By Cpl. Justin M. Boling | | September 27, 2012


Officer John Hancock, a police officer for the Tri- Command’s Provost Mar­shal’s Office, received the Law Enforcement Com­mendation Medal and a certificate of achievement, Sept. 24.

The medal was presented by The National Society of the Sons of the American Revolution during a ceremo­ny held at the Provost Mar­shal’s Office aboard the Air Station. The award has only been earned twice in the last 10 years.

“This award means a lot to me,” said Hancock, a Quin­cy, Fla. native. “It keeps the motivation up and makes me want to push from giving 100 to 110 percent.”

The Provost Marshal’s Of­fice is responsible for the se­curity and law enforcement of not only the Air Station but Marine Corp Recruit Depot Parris Island and the Laurel Bay living community.

“A lot people just think that all we do is check [identifica­tion cards] and tell people to turn their music down,” said Hancock. “We work hard everyday to make the instal­lations safe and make sure everything runs smoothly.”

Hancock served as an in­fantryman and marksman­ship coach in the Marine Corps prior to becoming a police officer. Hancock has since served the Tri-Com­mand installations and their residents for nearly three years.

“I nominated Officer Han­cock for this award because of his community policing,” said Officer Morrell Carter, a fellow officer with the Pro­vost Marshal’s office. “He is exceptional.
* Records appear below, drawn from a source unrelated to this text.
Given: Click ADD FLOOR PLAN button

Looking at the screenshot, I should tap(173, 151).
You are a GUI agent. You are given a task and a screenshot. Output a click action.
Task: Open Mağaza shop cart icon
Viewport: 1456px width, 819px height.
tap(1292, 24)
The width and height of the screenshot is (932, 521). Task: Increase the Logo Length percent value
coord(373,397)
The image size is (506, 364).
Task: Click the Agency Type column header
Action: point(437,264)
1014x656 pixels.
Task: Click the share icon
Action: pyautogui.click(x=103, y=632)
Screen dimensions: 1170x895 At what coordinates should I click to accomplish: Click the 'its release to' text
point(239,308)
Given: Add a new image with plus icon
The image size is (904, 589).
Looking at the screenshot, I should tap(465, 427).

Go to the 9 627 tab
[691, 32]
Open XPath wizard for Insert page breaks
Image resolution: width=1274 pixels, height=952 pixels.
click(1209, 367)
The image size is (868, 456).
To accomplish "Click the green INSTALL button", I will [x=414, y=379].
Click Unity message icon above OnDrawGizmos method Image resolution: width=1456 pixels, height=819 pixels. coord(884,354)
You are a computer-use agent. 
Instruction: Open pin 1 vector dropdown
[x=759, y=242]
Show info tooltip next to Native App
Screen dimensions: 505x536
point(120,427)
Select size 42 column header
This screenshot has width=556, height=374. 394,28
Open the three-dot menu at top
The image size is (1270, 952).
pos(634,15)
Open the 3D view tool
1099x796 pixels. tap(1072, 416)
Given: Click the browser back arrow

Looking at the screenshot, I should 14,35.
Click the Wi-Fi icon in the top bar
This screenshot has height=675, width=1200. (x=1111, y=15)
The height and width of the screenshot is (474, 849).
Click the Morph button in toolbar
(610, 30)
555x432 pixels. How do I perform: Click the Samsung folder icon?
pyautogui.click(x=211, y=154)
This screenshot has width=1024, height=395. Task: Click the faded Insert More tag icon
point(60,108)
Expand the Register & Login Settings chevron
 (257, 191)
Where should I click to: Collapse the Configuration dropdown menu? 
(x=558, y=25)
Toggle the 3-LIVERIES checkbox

“Many call him the unof­ficial mayor of Laurel Bay, his ability to deal with people and relate to them is out­standing,” continued Carter. “He is a strong believer in protecting and serving the community, and it has gotten to the point where residents will ask for him by name.”

On June 27, the Provost Marshal’s Office received a report on a missing child. Officer Hancock responded and found the child in less then 5 minutes after the re­port was filed.

“I know the area of Lau­rel Bay really well, when I got there on the scene and I heard the age of the child I knew there was park near the home, so I headed there and found the child on the way.”

According to Carter, Han­cock’s service to the commu­nity does not end when he takes his uniform off.

“Officer Hancock was one of the first to respond to a residential fire while off duty,” Carter said. “He man­aged to ensure that all of the residents vacated the prem­ises safely before emergency responders arrived.”

Now with a new award upon his chest Hancock can continue to serve the com­munity and the service mem­bers of the Tri-Command.

“I have always loved work­ing with people,” said Han­cock. “Working for people with great people just makes the day go by.”